# THE PROBLEM:
Once you find the line with "Task: Change the равно comparison operator" in the entries below, print it and each line after it up to and including the line with "Where should I", exactly, without pictures.

------------

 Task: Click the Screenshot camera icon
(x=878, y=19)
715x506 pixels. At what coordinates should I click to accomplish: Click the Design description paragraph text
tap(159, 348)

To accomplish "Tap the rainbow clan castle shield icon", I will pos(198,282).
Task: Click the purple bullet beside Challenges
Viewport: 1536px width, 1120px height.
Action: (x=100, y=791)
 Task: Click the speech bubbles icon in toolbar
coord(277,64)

------------

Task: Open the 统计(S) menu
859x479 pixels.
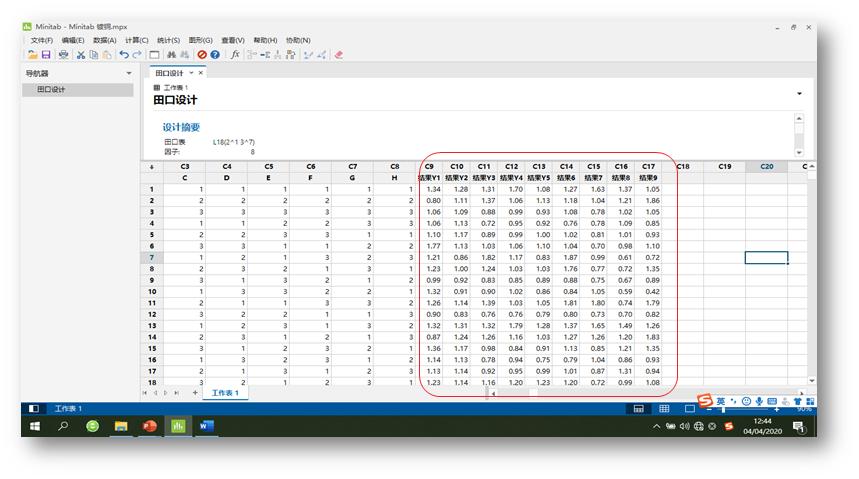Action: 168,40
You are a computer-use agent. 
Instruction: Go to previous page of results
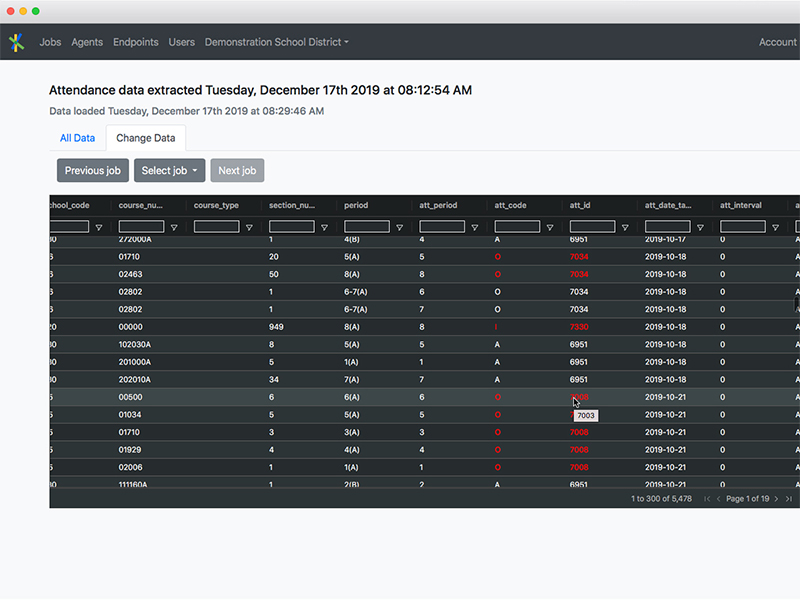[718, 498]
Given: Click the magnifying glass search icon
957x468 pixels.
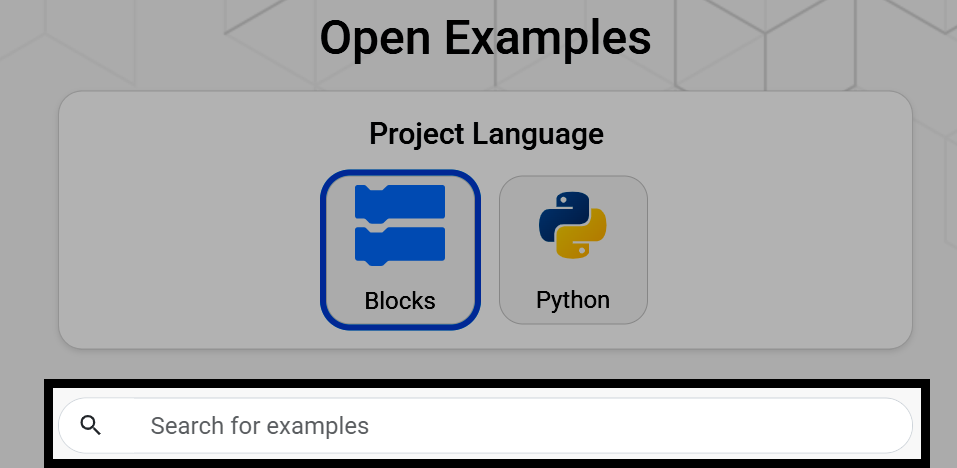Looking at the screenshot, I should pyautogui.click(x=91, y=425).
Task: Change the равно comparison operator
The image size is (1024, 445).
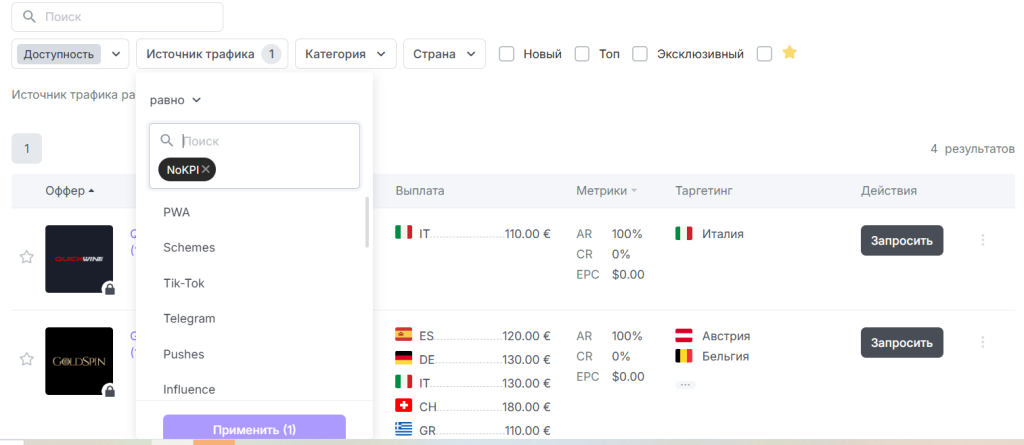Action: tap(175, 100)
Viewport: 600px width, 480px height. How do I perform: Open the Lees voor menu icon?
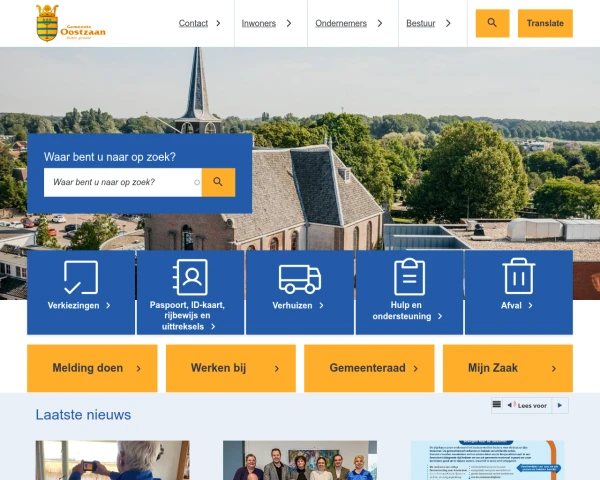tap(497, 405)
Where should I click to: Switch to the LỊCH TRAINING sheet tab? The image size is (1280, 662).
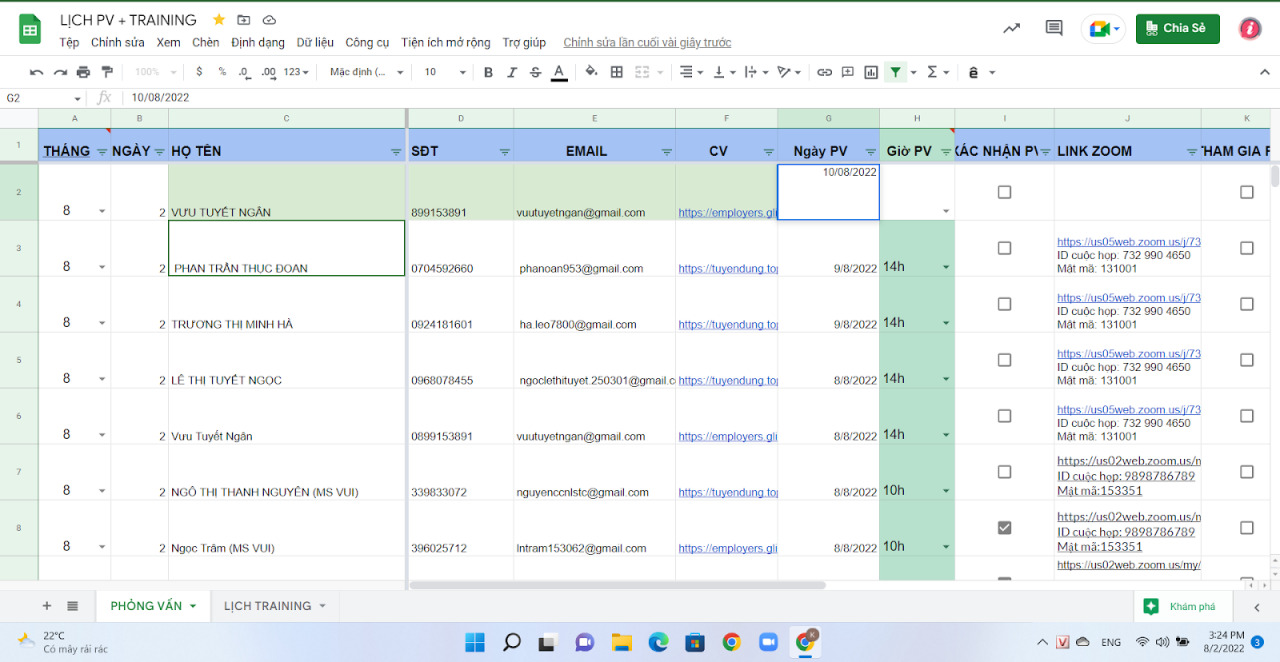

------------

# ANSWER TO THIS PROBLEM:
Task: Change the равно comparison operator
The image size is (1024, 445).
Action: tap(175, 100)
Viewport: 600px width, 480px height. How do I perform: Open the Lees voor menu icon?
tap(497, 405)
Where should I click to: Switch to the LỊCH TRAINING sheet tab? The image size is (1280, 662).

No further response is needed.